## Your instructions
Can you write out the records again, requests included, from the line containing "Screen dimensions: 2576x1059" down to the line containing "(x=332, y=138)", shifting every coordinate in the answers by -6? Omit the pictures from your answer.
═══ Provided data ═══
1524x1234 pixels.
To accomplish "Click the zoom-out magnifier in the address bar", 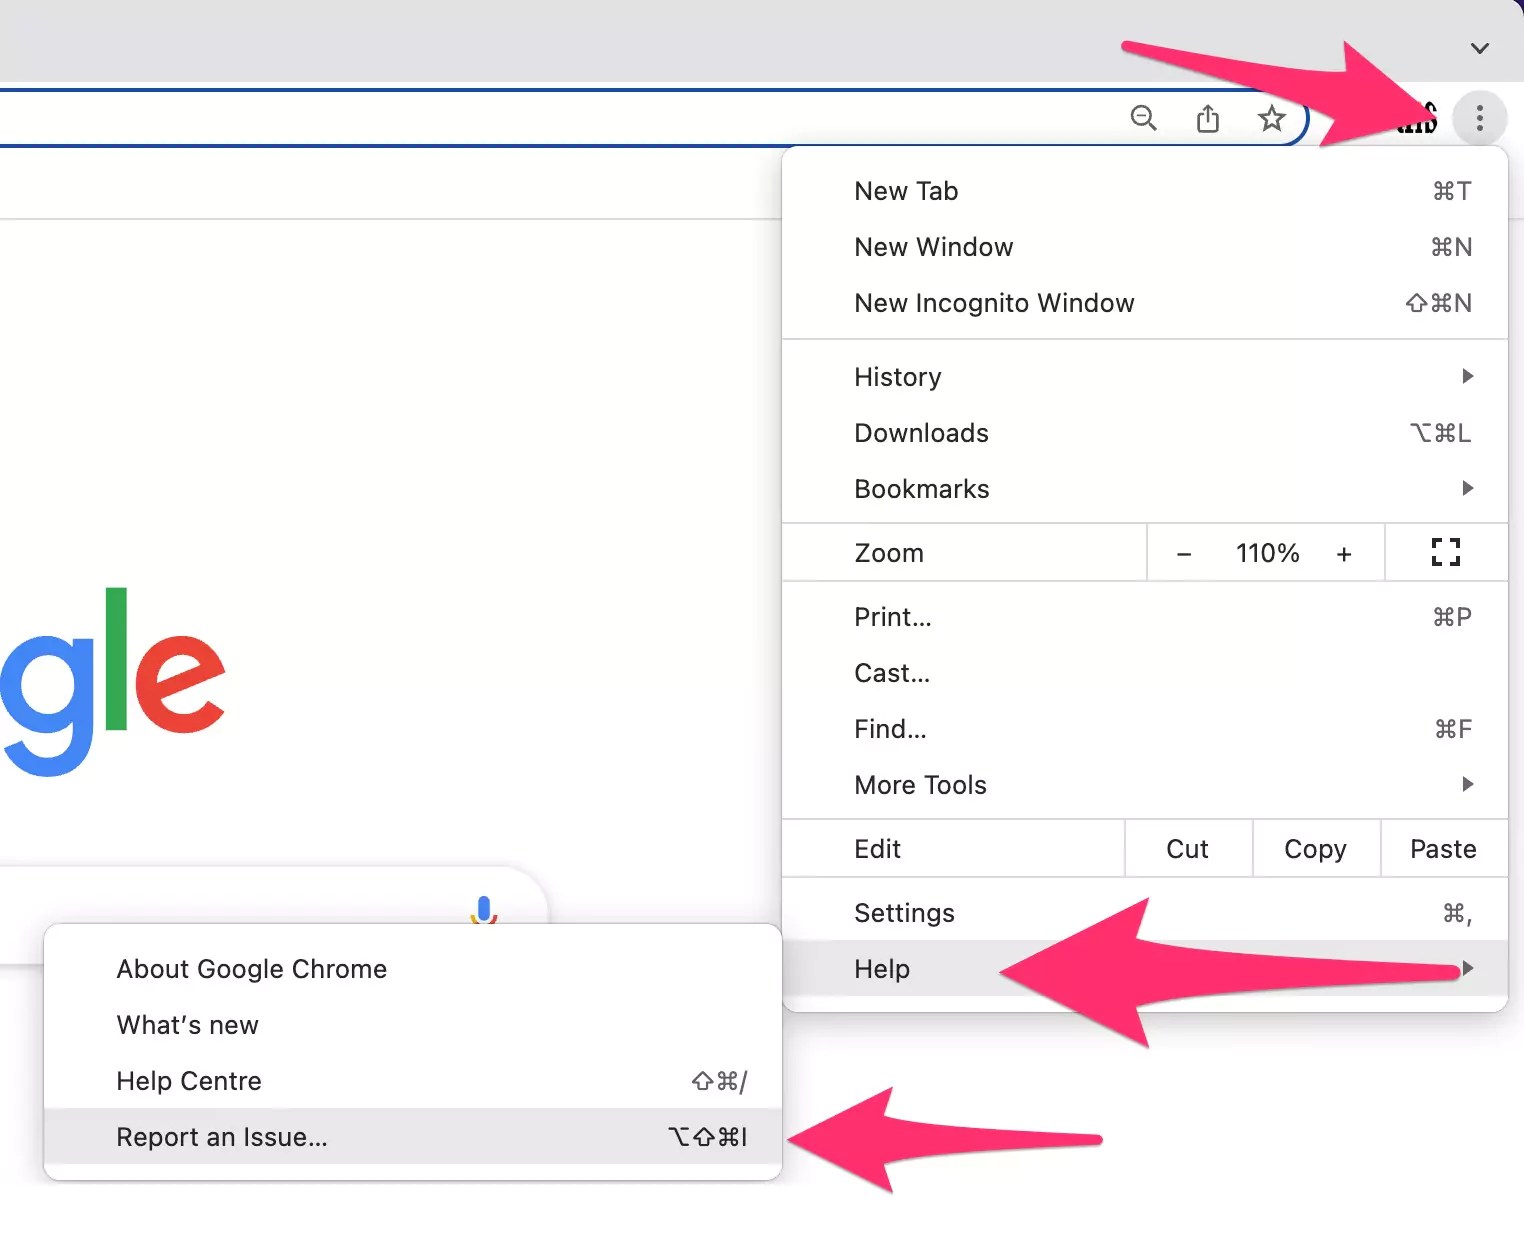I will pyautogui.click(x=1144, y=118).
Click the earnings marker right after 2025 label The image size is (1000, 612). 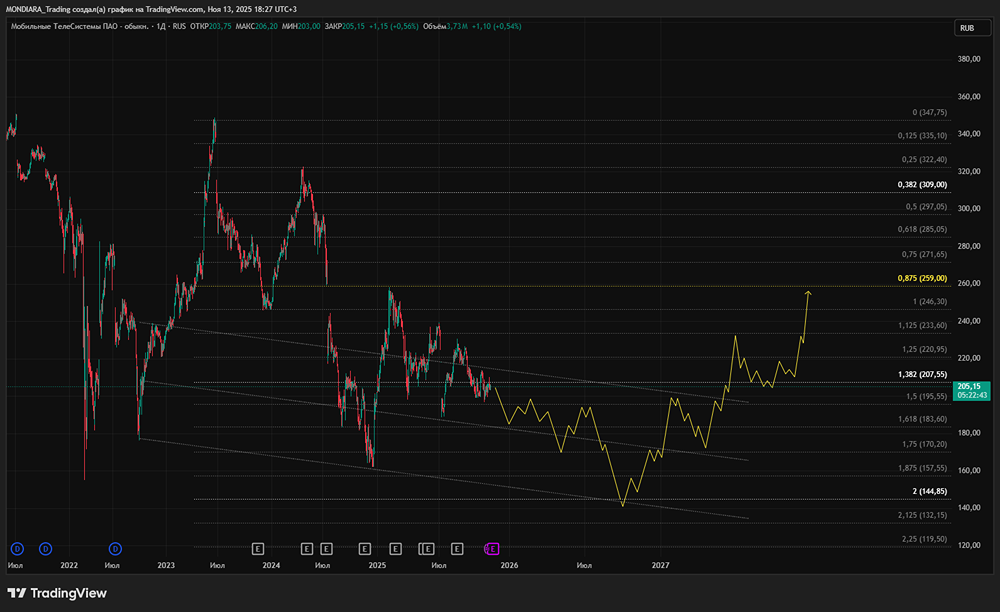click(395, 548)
═══
═══ Provided data ═══
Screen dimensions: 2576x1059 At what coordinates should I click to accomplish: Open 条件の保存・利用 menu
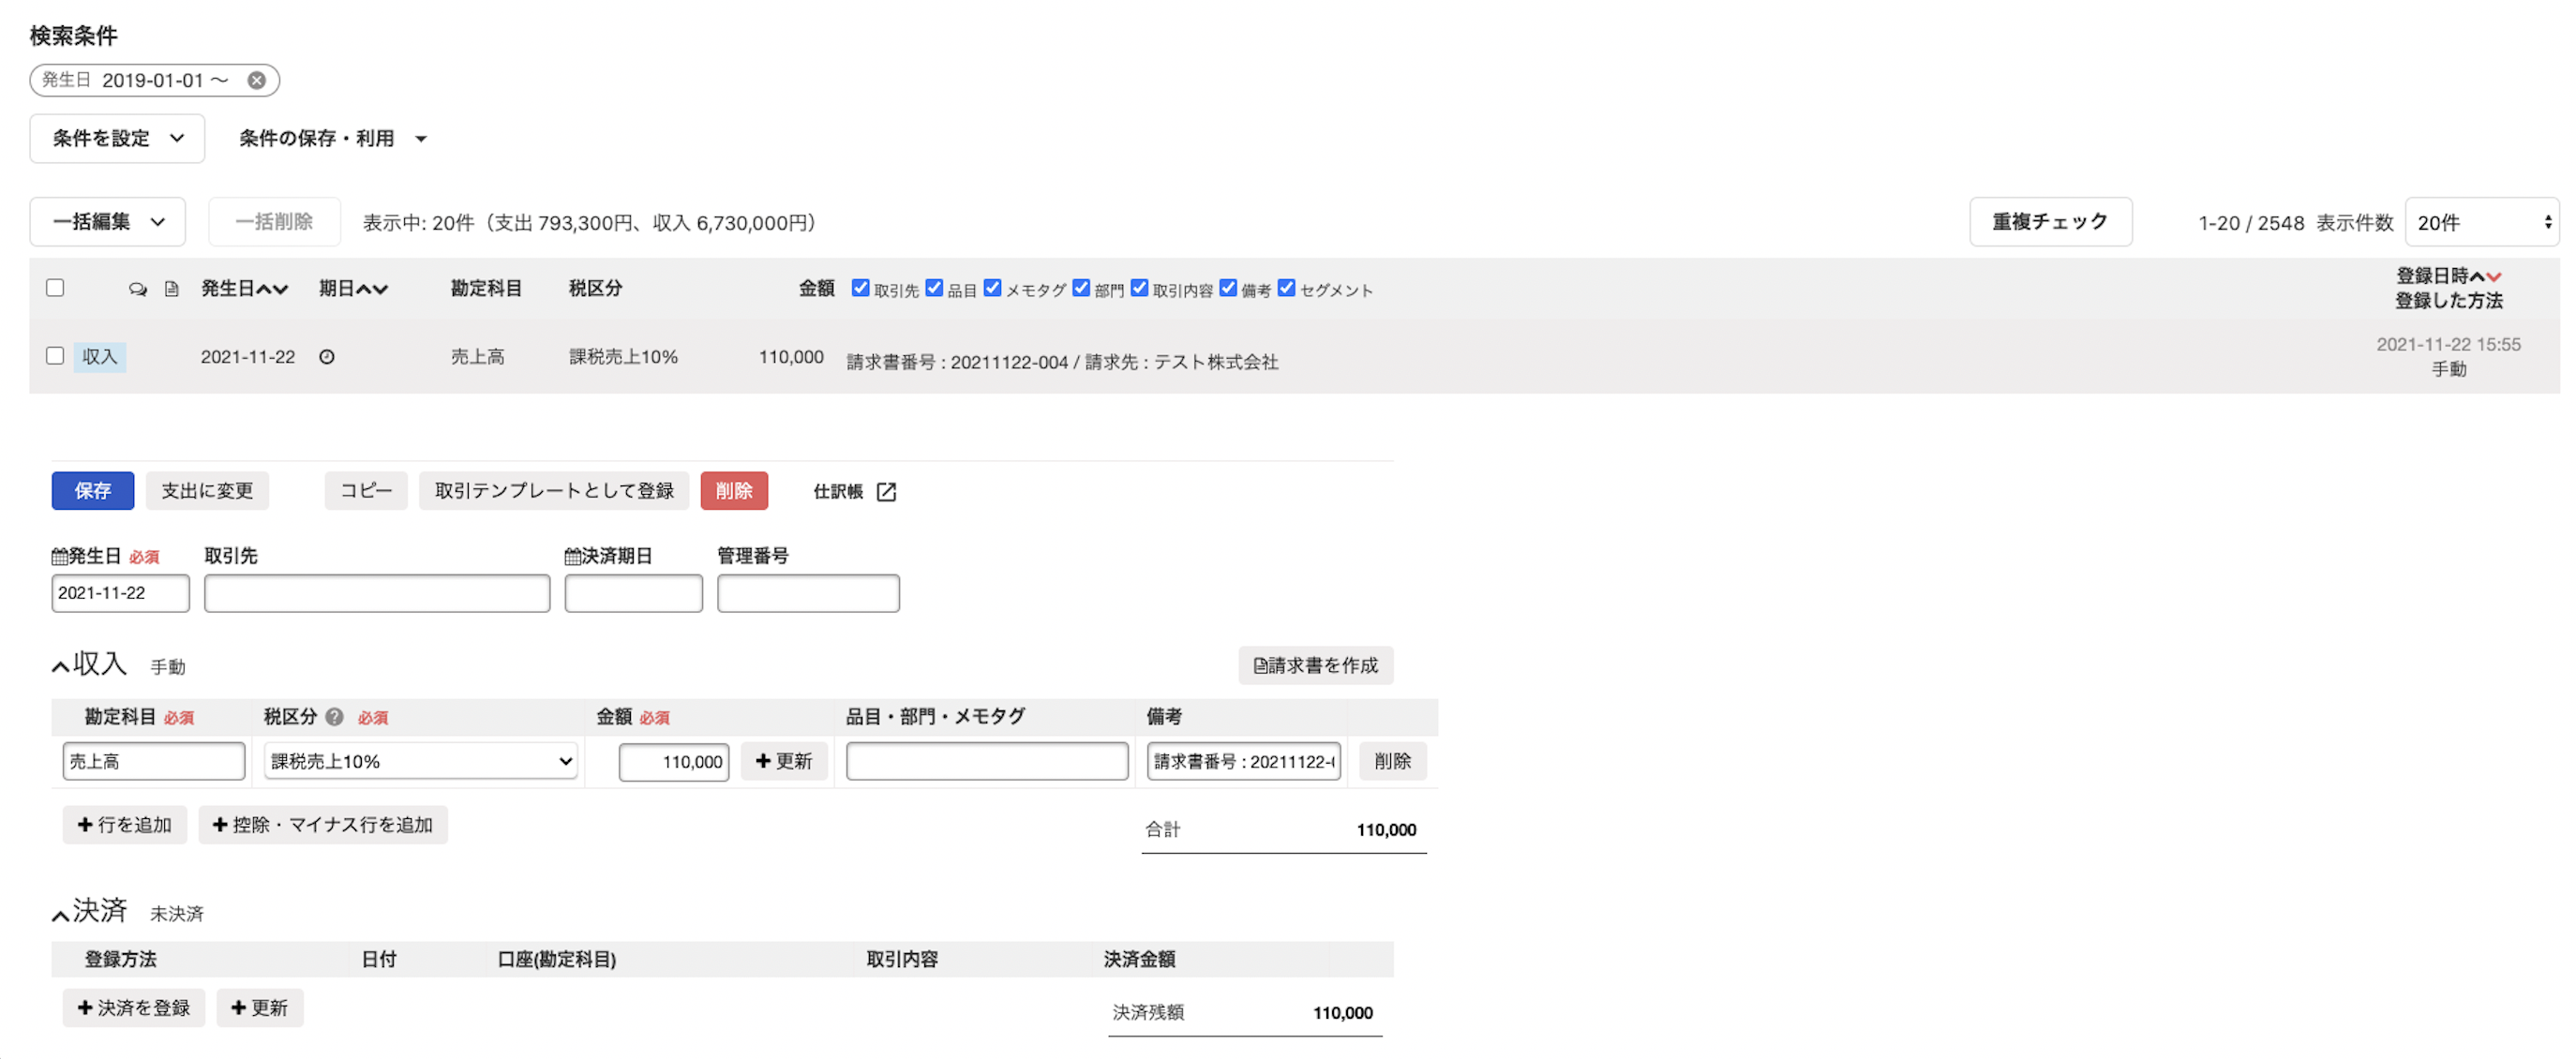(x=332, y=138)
═══
═══ Provided data ═══
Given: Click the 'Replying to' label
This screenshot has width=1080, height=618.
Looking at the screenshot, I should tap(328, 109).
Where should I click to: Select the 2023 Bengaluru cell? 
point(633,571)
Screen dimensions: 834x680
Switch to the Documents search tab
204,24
═══
## Written solution
Screen dimensions: 2576x1059 At what coordinates should I click to accomplish: Open 条件の保存・利用 menu
(x=326, y=132)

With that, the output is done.